*** Begin section ***

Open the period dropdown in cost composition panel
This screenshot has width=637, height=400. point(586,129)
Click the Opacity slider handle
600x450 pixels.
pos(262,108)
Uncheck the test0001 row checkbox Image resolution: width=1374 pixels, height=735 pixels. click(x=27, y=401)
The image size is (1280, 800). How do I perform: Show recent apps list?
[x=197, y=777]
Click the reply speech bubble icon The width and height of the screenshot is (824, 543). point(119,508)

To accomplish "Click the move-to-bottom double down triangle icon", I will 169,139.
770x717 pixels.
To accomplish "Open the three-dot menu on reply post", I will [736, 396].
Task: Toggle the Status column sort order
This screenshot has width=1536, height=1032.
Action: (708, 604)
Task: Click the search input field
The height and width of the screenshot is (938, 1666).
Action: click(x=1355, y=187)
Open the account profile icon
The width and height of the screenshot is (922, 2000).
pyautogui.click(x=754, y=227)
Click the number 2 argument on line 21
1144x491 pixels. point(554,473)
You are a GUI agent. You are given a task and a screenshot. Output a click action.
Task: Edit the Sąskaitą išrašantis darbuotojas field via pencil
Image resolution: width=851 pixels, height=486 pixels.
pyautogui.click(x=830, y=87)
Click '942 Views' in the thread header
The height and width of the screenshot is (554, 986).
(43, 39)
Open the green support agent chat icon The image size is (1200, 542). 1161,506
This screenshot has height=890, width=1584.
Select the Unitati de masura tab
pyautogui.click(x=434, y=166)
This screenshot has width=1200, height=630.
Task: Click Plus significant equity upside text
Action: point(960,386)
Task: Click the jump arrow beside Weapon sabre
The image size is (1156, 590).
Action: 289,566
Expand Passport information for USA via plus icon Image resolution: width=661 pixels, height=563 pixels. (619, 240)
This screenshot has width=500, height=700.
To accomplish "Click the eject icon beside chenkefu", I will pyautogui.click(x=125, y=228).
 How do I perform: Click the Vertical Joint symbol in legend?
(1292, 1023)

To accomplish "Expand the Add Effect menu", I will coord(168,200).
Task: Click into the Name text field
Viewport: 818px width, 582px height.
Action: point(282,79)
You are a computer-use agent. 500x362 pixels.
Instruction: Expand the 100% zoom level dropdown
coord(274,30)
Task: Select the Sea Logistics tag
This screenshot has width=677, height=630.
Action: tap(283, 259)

*** End section ***

*Work to be completed*
Only the lines holding the word "field" belong in the answer; copy them from the listing above.

*Answer to the exercise*
Task: Click the search input field
Task: Edit the Sąskaitą išrašantis darbuotojas field via pencil
Task: Click into the Name text field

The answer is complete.